- _PAGE TEXT_:
*** Begin section ***
Four people died and a further 92 were infected during the outbreak in 2012.
The source of exposure is most likely to have been a cluster of cooling towers at a site on Wheatfield Road, Gorgie, and the Health and Safety Executive (HSE) served four enforcement notices on three companies during its investigation.
However, it was never confirmed that the disease originated from any of these cooling towers and the Crown decided at the time not to prosecute.
Pharmaceutical research firm MacFarlan Smith was served two improvement notices to thoroughly clean one of its cooling towers and to provide access for inspection and maintenance. The National Museum of Scotland and North British Distillery were each served one improvement notice.
North British Distillery had failed to implement an effective biocide control programme in one of its cooling towers. The firm took all three cooling towers out of operation in response, though the notice only covered one.
Alistair Darling, who at the time was MP for Edinburgh South West, tabled questions in parliament that revealed the HSE had not visited the whisky distillery in the previous five years.
The new charges relate to the maintenance and cleaning of the cooling towers at the premises, which allegedly exposed people to the risk of Legionella between 2009 and 2013.
MacFarlan Smith and North British Distillery, along with chemicals wholesaler Ashland Industries, who also operated at the site, and legionella risk assessment service provider Pera Services and water management company Chemtech Consultancy, have all been charged under the Health and Safety at Work Act.
A date for the trial, which could last up to 12 weeks, has not been set.
*** End section ***
- _SOURCE INFORMATION_:
*** Begin section ***
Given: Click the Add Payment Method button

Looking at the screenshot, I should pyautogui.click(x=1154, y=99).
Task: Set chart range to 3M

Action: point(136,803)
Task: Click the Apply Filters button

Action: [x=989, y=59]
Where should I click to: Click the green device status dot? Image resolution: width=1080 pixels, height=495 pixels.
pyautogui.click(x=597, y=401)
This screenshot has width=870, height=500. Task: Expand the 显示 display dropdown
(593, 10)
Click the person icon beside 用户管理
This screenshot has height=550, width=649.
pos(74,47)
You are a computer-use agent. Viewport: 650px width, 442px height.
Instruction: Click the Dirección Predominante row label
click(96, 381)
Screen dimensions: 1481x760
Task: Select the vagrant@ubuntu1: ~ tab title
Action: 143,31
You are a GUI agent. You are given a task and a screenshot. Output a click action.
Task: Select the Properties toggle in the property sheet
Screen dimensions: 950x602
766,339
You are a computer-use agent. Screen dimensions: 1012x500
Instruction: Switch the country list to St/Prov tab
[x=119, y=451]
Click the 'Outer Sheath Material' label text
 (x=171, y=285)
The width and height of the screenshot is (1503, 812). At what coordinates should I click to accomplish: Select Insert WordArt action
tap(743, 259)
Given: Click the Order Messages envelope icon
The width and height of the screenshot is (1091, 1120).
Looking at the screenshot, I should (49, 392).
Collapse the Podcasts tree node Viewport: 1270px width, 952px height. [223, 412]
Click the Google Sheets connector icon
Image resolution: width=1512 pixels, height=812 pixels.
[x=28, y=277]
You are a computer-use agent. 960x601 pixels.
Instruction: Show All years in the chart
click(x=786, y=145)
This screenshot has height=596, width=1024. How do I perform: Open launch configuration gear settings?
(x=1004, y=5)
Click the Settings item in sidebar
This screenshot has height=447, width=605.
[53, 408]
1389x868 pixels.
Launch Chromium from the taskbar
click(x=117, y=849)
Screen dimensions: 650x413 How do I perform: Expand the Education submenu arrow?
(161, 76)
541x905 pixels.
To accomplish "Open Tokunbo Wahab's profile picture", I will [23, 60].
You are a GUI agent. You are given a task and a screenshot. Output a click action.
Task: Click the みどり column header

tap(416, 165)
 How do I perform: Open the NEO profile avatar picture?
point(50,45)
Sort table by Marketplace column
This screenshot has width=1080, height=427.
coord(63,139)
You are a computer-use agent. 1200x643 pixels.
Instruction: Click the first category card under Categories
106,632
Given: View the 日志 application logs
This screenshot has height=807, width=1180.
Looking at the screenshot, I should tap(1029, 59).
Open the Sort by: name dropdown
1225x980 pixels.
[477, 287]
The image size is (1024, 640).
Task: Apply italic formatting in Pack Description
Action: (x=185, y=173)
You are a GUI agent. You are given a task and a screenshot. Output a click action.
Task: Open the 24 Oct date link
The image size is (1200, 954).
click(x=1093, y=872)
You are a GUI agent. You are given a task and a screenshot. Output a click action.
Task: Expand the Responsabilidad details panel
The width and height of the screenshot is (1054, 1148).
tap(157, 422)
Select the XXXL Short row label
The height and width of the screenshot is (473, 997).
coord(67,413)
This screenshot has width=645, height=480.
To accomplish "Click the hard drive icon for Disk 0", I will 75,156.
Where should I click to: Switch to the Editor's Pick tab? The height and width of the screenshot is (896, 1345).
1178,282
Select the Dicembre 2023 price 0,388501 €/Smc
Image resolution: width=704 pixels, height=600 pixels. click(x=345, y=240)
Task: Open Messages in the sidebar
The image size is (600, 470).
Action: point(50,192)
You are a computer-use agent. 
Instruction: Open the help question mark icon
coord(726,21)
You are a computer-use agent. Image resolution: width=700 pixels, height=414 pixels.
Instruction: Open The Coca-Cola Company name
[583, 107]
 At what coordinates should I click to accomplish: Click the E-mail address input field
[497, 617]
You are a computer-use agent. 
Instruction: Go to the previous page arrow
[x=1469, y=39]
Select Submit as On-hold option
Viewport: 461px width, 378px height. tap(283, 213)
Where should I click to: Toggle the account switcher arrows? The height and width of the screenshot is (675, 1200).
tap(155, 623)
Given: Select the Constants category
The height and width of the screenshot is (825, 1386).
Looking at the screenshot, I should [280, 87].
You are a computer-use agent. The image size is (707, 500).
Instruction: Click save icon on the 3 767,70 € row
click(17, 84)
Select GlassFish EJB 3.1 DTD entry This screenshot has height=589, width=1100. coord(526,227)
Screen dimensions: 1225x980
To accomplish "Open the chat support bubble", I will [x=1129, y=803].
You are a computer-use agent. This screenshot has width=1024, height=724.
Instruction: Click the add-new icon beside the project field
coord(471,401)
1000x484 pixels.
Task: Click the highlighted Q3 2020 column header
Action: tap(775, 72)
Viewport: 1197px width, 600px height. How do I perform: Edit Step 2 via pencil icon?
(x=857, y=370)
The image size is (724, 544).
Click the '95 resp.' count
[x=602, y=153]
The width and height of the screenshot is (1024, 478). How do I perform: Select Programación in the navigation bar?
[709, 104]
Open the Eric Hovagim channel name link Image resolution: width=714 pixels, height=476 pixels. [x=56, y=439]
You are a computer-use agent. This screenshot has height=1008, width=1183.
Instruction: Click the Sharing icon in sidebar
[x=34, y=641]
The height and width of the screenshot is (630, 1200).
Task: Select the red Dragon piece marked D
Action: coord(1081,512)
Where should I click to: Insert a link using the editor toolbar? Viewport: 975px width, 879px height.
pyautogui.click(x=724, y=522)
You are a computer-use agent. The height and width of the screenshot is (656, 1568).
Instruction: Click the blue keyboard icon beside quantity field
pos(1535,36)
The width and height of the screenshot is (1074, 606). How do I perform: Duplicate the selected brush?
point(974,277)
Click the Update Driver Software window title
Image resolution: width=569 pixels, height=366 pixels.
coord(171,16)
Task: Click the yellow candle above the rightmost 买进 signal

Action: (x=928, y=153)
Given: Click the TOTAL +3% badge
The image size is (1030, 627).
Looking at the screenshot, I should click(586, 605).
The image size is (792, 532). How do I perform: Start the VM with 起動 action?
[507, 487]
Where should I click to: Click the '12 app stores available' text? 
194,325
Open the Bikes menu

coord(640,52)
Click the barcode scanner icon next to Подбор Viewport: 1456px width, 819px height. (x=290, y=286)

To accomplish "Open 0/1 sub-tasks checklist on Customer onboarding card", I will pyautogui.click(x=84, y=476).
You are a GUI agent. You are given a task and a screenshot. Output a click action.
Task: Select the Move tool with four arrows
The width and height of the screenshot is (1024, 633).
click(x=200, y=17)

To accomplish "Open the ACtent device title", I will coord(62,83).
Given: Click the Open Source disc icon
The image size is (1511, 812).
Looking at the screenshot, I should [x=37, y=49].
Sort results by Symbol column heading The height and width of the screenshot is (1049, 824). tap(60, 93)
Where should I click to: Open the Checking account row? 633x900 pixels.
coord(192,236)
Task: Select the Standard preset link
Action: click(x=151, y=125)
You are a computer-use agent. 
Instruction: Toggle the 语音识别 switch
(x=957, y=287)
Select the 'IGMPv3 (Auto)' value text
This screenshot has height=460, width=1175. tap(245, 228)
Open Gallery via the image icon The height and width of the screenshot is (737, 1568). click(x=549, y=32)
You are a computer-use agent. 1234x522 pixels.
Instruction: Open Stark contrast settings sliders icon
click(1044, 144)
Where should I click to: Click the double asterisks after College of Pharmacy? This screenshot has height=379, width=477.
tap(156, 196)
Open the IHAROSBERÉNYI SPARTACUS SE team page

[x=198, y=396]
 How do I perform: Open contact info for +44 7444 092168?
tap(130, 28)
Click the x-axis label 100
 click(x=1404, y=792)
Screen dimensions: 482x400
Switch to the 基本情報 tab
*** End section ***
- _WORK ITEM_:
In the Legionella outbreak report, what did North British Distillery do with its cooling towers in response to the notice it was served?

- _FINISHED TASK_:
It took all three of its cooling towers out of operation, though the notice covered only one.